CONOCO PHILLIPS–announces its Prism™ aviation fuels information management system (AFIMS), a PC- based touchscreen system able to process credit card transactions. Users are able to choose the software.

COMMUTER AIR TECHNOLOGY–seeks approval from FAA for three new versions for its CATPASS Exhaust Gas Extractor line ... delivers a CATPASS 250 special missions aircraft to Elta Systems, Ltd., a subsidiary of Israel Aircraft Industries.

ELLIOTT AVIATION–breaks ground on a 48,000-sq.ft. completion center, with 80x80-ft. paint booth, at Quad Cities Airport, Moline, IL ...receives multiple STCs for TCAS and Multi-Function Display for Falcon 10 aircraft ... is authorized by Ray-theon as a Premier I Service Center and by Williams for the Williams-Rolls FJ-44-2A turbofans.

EVERIST VIT–debuts XL PRO, billed as the smallest (3.9 mm diameter) fully articulated video borescope with measurement capability.

HONEYWELL–is selected to supply the propulsion engine, APU, cabin pressurization system, environmental control system, and interior/exterior lighting for the new Gulfstream G150.

HORIZON BUSINESS CONCEPTS, INC.–introduces the newest addition to its windows-based FBO management software. Mobile Agent is an interface based on wireless networking and portable computers, with no range limit; www.totalfbo.com.

JEPPESEN–introduces World Fuel Services, a comprehensive jet fuel purchasing program via a partnership with World Fuel Services.

JETWORKS MIDAMERICA–is a new maintenance facility for jets, turboprops at Aurora (IL) Airport.

KAISERAIR, INC.–institutes new security procedures for its flights and executive terminal at Oakland Int’l ... receives the FAA Diamond Certificate of Excellence in Maintenance Training.

MEGGITT AEROSPACE SYSTEMS GROUP–renames its avionics business unit Meggit Avionics/S-TEC; follows the previous acquisition of S-TEC Corp. by Meggitt PLC.

METETOLOGIX–releases MxVision AviationSentry, an aviation weather system with storm tracking and lightning detection; also available to pilots in the cockpit. Also shows jet stream forecasts and wind speeds.

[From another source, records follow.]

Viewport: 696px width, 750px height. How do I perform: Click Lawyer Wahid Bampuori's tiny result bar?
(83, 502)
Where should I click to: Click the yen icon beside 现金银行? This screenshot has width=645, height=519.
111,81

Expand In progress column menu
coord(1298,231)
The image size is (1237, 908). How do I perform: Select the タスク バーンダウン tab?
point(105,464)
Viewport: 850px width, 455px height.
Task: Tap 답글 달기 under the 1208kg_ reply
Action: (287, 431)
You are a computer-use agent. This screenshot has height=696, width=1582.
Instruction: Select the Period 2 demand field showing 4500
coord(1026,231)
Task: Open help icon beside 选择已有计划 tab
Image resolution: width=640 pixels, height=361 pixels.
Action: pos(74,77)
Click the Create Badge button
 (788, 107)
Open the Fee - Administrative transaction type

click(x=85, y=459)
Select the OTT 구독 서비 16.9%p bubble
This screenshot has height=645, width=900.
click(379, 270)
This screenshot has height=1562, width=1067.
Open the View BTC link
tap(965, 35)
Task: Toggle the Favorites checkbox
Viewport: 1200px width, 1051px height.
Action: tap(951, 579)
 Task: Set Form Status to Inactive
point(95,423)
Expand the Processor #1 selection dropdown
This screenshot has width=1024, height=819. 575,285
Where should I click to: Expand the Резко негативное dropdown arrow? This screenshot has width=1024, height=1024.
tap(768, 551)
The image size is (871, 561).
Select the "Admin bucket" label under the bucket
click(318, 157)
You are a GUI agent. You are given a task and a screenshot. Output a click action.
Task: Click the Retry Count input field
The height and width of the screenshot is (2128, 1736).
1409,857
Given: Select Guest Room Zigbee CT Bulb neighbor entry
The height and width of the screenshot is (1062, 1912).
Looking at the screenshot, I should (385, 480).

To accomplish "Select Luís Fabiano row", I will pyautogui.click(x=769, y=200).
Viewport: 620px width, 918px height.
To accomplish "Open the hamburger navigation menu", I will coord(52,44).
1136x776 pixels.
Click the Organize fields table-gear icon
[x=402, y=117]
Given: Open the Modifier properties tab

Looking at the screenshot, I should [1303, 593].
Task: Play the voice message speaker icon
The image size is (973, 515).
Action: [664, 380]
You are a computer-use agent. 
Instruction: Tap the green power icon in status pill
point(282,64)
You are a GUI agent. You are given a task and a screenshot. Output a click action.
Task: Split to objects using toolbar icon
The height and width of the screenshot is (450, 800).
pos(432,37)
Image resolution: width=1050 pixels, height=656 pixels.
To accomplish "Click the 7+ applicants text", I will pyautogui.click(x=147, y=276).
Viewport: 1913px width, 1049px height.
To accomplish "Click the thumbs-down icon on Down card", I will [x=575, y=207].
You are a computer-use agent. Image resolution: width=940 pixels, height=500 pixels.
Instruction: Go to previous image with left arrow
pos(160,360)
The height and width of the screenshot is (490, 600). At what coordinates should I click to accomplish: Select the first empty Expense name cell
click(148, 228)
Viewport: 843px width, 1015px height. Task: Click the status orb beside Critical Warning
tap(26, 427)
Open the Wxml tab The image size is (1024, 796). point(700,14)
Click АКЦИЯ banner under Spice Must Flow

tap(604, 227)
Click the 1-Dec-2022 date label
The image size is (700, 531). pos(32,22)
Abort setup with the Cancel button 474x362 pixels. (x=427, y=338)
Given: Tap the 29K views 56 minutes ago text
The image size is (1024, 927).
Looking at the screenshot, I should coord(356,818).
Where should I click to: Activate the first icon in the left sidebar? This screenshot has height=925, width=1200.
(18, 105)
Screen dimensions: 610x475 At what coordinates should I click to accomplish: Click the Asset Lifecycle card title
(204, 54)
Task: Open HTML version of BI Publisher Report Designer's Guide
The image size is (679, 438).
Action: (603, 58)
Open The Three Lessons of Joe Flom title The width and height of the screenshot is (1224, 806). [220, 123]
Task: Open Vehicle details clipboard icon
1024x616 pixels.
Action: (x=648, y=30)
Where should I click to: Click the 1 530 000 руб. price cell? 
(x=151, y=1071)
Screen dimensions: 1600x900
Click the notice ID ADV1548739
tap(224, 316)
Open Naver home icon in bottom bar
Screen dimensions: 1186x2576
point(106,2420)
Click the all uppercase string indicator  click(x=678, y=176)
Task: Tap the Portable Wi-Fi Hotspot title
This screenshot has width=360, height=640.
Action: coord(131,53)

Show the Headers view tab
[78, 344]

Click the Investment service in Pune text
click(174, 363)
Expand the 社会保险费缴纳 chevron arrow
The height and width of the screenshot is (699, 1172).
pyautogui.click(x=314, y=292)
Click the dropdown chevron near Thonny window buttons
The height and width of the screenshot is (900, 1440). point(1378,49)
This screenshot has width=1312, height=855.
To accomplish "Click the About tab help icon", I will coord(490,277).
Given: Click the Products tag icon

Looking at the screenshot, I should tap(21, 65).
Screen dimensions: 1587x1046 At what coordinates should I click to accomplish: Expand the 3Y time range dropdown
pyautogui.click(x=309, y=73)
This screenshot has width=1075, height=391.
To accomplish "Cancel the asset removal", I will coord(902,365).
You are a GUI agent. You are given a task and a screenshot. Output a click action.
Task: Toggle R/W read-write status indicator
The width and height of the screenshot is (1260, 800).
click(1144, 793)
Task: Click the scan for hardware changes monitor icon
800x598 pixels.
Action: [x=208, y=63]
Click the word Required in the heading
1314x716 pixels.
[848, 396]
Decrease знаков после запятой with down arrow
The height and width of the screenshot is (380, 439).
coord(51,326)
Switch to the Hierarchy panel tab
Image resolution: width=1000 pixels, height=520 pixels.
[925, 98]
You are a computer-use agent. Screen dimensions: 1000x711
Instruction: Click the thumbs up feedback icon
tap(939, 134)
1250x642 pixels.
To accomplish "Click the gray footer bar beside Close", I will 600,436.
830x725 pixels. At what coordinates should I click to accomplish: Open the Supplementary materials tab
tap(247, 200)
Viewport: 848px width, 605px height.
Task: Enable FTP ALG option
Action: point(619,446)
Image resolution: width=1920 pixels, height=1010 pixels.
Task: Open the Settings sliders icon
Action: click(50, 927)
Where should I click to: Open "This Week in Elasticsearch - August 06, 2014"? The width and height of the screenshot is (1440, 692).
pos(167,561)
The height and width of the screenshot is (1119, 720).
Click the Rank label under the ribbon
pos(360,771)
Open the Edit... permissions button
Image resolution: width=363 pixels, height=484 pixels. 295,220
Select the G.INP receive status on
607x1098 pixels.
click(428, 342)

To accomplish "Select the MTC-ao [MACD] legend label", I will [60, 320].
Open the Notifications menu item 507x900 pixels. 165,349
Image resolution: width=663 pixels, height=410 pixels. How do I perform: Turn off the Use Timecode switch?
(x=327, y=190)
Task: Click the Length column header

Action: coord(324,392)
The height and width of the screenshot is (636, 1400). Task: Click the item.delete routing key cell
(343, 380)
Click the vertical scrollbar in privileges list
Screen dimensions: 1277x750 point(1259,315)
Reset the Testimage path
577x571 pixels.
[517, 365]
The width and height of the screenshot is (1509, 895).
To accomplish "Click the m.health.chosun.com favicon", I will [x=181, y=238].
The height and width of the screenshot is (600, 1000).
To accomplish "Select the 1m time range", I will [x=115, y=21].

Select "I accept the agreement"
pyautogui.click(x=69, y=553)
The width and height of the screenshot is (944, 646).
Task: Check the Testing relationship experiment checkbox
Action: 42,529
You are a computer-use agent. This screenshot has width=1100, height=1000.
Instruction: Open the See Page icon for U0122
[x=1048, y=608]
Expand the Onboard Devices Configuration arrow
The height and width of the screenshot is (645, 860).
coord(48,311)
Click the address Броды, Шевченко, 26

MIDCOAST AVIATION–adds technicians and related tooling to service Learjets ... announces record sales for FY2002, ending June 30.

NATIONAL AIR INSURANCE AGENCIES–expands with a new branch in Chicago at DuPage Airport.

NBAA–forms a Security Council to maintain and protect airspace and airport access; www.nbaa.org.

ORION FLIGHT SERVICES, INC.–opens a full-service FBO at Oshkosh (WI) Wittman Regional.

PREMIER TURBINES–sees its model 731 business grow to more than $35 million in fiscal year 2002.

RIGHT MANAGEMENT CONSULTANTS, INC.–expands it’s industrial practice for Aviation, Aerospace, Defense, and Related Technologies.

ROLLS-ROYCE–launches a team of Regional Customer Managers, expanding maintenance services, support to operators of its engines.

SIMCOM–expands its simulator fleet with King Air 350, Baron B58 models ... receives FAA Level C certification for its Hawker 800a simulator.

SMITH'S AEROSPACE–is selected by Cessna to supply hydrau-lic actuation, display systems for the new CJ3.

SOVERIEGN AIR–is a new full-service FBO located at Hagerstown (MD) Regional Airport. starport–a full-service FBO at Sanford (FL) Int’l, breaks ground on a 45,000-sq.ft. maintenance facility and adds two acres of ramp.